▶ WRITTEN TASK A
Please restate the paragraph of the peace plan article that begins "Partners in a confederation are independent" as a short list that keeps its main facts.

________

Why this new Israeli-Palestinian peace plan deserves attention

A man stands with an Israeli flag before another person, holding up a Palestinian flag, in East Jerusalem on Feb. 25. (Ahmad Gharabli/AFP/Getty Images)
A man stands with an Israeli flag before another person, holding up a Palestinian flag, in East Jerusalem on Feb. 25. (Ahmad Gharabli/AFP/Getty Images)

If all the plans for how Israelis and Palestinians can peacefully divide or share their homeland were printed and shelved, they could overflow the vast Library of Alexandria. And yet, the latest one deserves attention, and not just for what it states explicitly.

While the world is watching the war in Ukraine, it’s worth remembering those persistently working to make peace elsewhere. The Holy Land Confederation plan comes from Hiba Husseini, former legal adviser to Palestinian negotiators; Yossi Beilin, one of the Israeli architects of the Oslo process; and a team of other Palestinian and Israeli experts.

The key word in the title is “confederation.” Perhaps the most important proposal in the nearly 100-page document, and the most controversial, is that Israeli settlers in the West Bank be allowed to stay in the Palestinian state. That’s intended to remove what’s popularly perceived to be the main roadblock to a two-state agreement. It would do so, but not for the reasons stated.

A confederation between Israel and Palestine, as the authors stress, is “not a substitute for two sovereign states.” It’s a way of implementing a two-state agreement without stark separation and the “we’re over here and you’re over there, with a big wall between us” thinking common until now, especially among Israeli two-state advocates.

Partners in a confederation are independent. They are free to leave if they want, as Britain left the European Union. But they agree to yield bits of independence in favor of cooperation. The whole land between Jordan and the Mediterranean is smaller than Belgium. The economy of what will be two states is entangled. Sewage spilled on one side of the border-to-be flows to the other side, and avian flu that breaks out in chicken houses on one side will likely spread to the other. Shared institutions to handle such issues make sense.

Psychologically, what’s essential in the confederation plan is open borders and free movement. For both Israelis and Palestinians to have self-determination, two states are needed. But as the pro-confederation Two States, One Homeland movement argues, “both people consider their homeland” to be the whole land.

________

▶ WRITTEN TASK B
Report every line of the records that contains the string "Enable", treating uppercase and lowercase as different.

Records from a data collection
________

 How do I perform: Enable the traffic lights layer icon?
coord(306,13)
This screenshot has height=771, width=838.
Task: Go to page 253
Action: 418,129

________

▶ EXPECTED OUTPUT A
- Confederation partners are independent and free to leave, as Britain left the European Union, but agree to give up bits of independence for cooperation.
- The whole land between Jordan and the Mediterranean is smaller than Belgium.
- The economy of the two future states is entangled.
- Sewage spilled on one side of the future border flows to the other, and avian flu from chicken houses on one side will likely spread to the other.
- Shared institutions to handle such issues make sense.

▶ EXPECTED OUTPUT B
 How do I perform: Enable the traffic lights layer icon?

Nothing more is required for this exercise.